Unfortunately for ARC trainers this border hopping did not apply bilaterally. AJC trainers who profited from the opportunity included Joe Burton, Joe Cook and Chris O’Rourke, a steel-grey headed veteran Randwick trainer who made numerous successful raids on the ARC racecourses with horses like Little Lady, the champion 14.1 hand pony of the mid-1920s, while continuing to prepare feature-race winners on AJC tracks. John Donohoe, an AJC trainer and member of the family associated with Victoria Park, had the 14.0 hand flyer Valora. Donohoe was also the master of the champion rider Billy Cook who was, coincidentally, the first AJC apprentice to gain a permit to ride in ARC restricted heights races.

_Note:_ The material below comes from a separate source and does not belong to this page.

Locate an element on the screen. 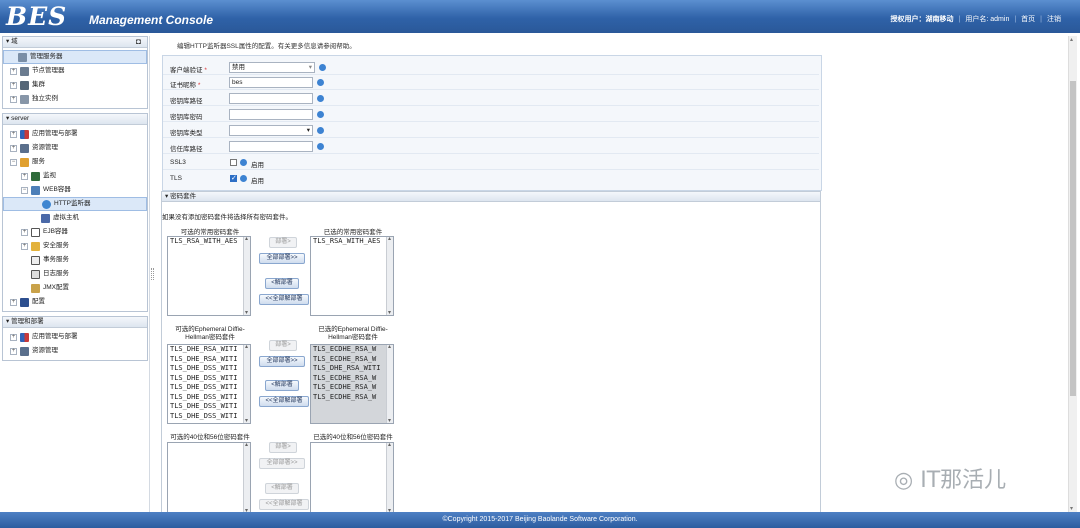  logout-link: 注销 is located at coordinates (1054, 19).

Skelton was a plumber before he became first a pony punter, then an owner and finally, a trainer, by at least 1916. He even dabbled in bookmaking for a short time. Initially he trained only a small number of his horses, preferring to send most to outside trainers such as Charlie Rudd. To a degree he owed his success to a deal he made with Les Bower, the racing manager of the leading registered owner John Brown (who raced under the name ‘J. Baron’), for Skelton to lease the undersized produce of Brown’s studs, particularly the progeny of champion sire Wallace, to race on the pony tracks. For this association Skelton was originally nicknamed ‘Baron Junior’.
Skelton owned and trained in order to gamble. One of the earliest of the assaults on the betting ring for which he became noted occurred on 28 July 1920 at Kensington, when he prepared four winners, The Student (12 to 1), Smart Scribe (7 to 1), Precious Dust (10 to 1) and Prince Elect (4 to 5).